Adapun, fenomena ini memiliki dampak kritis yang tidak hanya terbatas pada ketepatan waktu kita, tetapi meliputi juga hal-hal lainnya seperti GPS dan teknologi lain yang mengatur kehidupan modern.

Mengingat, tingkat rotasi Bumi sangat penting untuk sistem navigasi seperti GPS yang tidak dapat beroperasi tanpa kehadirannya, mengutip dari situs Sciencealert, Rabu, 10 Agustus 2022.

Selama beberapa dekade terakhir, rotasi bumi di sekitar porosnya yang menentukan berapa lama hari itu memang bergerak semakin cepat. Tren ini telah membuat hari-hari kita menjadi lebih pendek.

Sebenarnya, pada Juni 2022, telah tecatat rekor hari terpendek selama setengah abad terakhir atau bahkan lebih. Meskipun Bumi mencapai hari terpendeknya pada 29 Juni 2022, lintasan jangka panjang tampaknya telah bergeser dari pemendekan ke pemanjangan sejak 2020. Perubahan ini belum pernah terjadi sebelumnya selama 50 tahun terakhir dan alasannya sejauh ini masih menjadi misteri.

Sementara jam menunjukkan bahwa terdapat 24 jam dalam sehari, waktu sebenarnya yang dibutuhkan Bumi untuk menyelesaikan satu putaran sangatlah bervariasi. Perubahan ini terjadi selama jutaan tahun hingga hampir seketika.

Planet yang selalu berubah selama jutaan tahun, rotasi Bumi telah melambat karena efek gesekan yang terkait dengan pasang surut yang didorong oleh Bulan. Proses itu menambahkan sekitar 2,3 milidetik ke panjang setiap harinya dalam setiap abad. Beberapa miliar tahun yang lalu, hari Bumi hanya sekitar 19 jam.

Sementara, selama 20.000 tahun terakhir, proses lainnya juga telah bekerja dalam arah yang berlawanan, mempercepat rotasi Bumi. Ketika zaman es terakhir berakhir, lapisan es kutub yang mencair berhasil mengurangi tekanan permukaan, dan mantel bumi mulai bergerak dengan mapan menuju kutub.

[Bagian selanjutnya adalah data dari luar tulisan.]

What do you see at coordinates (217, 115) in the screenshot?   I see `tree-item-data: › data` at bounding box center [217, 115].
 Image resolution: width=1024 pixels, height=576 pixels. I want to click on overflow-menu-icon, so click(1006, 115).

Saat ini, kecepatan putaran planet kita meningkat ketika massa mantel ini bergerak lebih dekat ke poros Bumi dan proses ini memendek setiap hari sekitar 0,6 milidetik setiap abadnya.

Selama beberapa dekade dan lebih lama, hubungan antara interior dan permukaan bumi juga ikut bermain. Gempa bumi besar dapat mengubah panjang hari, meskipun biasanya hanya mengubahnya dalam jumlah yang relatif kecil. Misalnya, Gempa Besar T?hoku tahun 2011 yang terjadi di Jepang, dengan kekuatan 8,9 skalarichter yang diyakini telah mempercepat rotasi Bumi dengan relatif kecil 1,8 mikrodetik.

Selain itu, cuaca dan iklim juga memiliki dampak penting pada rotasi Bumi yang menyebabkan variasi di kedua arah. Siklus pasang surut setiap dua minggu dan bulanan menggerakkan massa di sekitar planet, menyebabkan perubahan panjang hari hingga satu milidetik di kedua arah.

Meskipun alasannya masih belum cukup jelas, tetapi para ilmuwan berspekulasi baru-baru ini, perubahan misterius dalam kecepatan rotasi planet ini berkaitan dengan fenomena yang disebut "goyangan Chandler" atau suatu penyimpangan kecil pada sumbu rotasi Bumi dengan periode sekitar 430 hari. Pengamatan dari teleskop radio juga menunjukkan bahwa goyangan tersebut telah berkurang dalam beberapa tahun terakhir dan keduanya dapat dihubungkan.

Selain itu, turut hadir juga satu kemungkinan lainnya yang juga cukup masuk akal, bahwa tidak ada hal spesifik yang berubah di dalam atau di sekitar Bumi. Bisa saja efek pasang surut jangka panjang bekerja secara paralel dengan proses periodik lainnya untuk menghasilkan perubahan sementara dalam tingkat rotasi Bumi.